- _Work required_:
One number is the whole answer: the tally of lines in the records that include the word "computer".

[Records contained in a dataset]
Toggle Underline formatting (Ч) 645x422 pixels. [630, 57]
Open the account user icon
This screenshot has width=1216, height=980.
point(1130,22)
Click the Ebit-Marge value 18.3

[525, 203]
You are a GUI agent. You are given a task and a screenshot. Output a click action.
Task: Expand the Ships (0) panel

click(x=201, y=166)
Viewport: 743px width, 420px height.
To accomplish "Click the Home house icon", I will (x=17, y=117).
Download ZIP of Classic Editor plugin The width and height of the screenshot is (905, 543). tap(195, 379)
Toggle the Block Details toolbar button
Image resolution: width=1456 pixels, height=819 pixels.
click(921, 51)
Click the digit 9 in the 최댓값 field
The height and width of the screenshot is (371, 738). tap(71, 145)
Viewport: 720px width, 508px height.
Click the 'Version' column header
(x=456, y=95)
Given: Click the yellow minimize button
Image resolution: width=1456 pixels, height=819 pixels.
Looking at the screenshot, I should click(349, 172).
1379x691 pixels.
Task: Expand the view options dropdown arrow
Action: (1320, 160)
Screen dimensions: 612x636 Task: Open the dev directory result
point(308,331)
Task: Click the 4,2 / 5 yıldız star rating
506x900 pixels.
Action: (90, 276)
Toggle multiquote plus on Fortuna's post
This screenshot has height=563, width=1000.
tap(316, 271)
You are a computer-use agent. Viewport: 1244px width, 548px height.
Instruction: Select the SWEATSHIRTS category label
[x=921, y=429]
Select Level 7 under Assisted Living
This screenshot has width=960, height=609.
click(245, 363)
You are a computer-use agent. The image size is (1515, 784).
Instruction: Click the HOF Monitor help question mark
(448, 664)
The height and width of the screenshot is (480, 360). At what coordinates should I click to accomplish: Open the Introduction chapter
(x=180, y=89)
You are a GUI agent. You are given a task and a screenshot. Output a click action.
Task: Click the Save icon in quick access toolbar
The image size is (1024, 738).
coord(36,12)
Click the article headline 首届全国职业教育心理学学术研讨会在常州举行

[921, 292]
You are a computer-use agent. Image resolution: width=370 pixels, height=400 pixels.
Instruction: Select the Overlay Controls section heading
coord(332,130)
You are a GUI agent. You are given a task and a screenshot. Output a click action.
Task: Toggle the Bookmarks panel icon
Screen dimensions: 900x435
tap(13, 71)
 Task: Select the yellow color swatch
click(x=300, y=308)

- _Answer to the problem_:
3